Either way, Darkentown locals were in for a rough night, unless a Wayfarer wandered in out of the dark and felt like dispensing a few redes. Shit like that would shut them right down, have them fleeing back into the Wasteload in the hopes they could outrun their newly forged and inescapable destinie
s.
"There really isn't anything you don't know, is there?" Garth watched the conflict rage for a while. There was no need to rush. These moments were timeless. When he was done talking with the thing that was Eloise, he'd be right back to where he was needed.

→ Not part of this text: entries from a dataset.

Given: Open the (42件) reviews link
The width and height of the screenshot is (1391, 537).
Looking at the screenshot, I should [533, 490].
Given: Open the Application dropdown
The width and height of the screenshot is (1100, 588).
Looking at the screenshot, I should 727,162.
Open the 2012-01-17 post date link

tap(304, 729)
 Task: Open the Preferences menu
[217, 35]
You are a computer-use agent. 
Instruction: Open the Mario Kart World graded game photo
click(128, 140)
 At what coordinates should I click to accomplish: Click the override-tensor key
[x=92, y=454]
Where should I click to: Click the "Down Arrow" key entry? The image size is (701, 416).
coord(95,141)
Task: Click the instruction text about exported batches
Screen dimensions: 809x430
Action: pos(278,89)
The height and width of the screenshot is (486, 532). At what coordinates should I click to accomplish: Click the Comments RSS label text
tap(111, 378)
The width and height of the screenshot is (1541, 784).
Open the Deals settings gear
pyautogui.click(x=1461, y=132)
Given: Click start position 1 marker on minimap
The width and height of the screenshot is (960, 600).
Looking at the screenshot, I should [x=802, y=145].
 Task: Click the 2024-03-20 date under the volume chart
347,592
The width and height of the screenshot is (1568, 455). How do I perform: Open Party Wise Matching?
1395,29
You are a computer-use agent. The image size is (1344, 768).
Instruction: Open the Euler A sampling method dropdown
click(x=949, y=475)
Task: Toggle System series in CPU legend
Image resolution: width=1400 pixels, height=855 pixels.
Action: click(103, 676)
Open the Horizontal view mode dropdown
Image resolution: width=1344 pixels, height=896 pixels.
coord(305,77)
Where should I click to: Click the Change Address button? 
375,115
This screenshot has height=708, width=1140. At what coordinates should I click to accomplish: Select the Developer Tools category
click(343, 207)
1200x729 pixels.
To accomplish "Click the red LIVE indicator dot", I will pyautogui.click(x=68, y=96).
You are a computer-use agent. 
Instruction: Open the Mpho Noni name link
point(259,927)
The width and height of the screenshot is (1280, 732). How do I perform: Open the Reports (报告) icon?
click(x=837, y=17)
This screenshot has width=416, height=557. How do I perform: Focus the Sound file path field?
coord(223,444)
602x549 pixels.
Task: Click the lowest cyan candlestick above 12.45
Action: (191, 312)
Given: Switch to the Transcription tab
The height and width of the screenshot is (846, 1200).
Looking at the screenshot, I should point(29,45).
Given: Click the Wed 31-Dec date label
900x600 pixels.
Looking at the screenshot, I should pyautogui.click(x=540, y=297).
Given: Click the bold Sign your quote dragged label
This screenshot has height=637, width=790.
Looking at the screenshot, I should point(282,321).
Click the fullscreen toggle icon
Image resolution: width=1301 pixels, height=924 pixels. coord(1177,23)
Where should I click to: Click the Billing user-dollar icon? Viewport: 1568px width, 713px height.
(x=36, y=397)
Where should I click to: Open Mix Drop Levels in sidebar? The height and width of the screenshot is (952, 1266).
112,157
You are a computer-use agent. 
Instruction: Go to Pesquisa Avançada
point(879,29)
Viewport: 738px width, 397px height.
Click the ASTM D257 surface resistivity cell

The old him, the him from the original proto-Reality, amped up and charged full of Kin'kithal power, would've been down in that slice of Darkentown in the blink of an eye, eager to kick some ass in the name of good. As an added bonus, anyone witnessing his brand of fun wouldn't think twice about what they were seeing. The 25th was home to madmen, monsters and martyrs. No one judged, no one cared.
But not this him. This him was powerless.
"I know everything you know, N'Chalez. But you don't know everything I know."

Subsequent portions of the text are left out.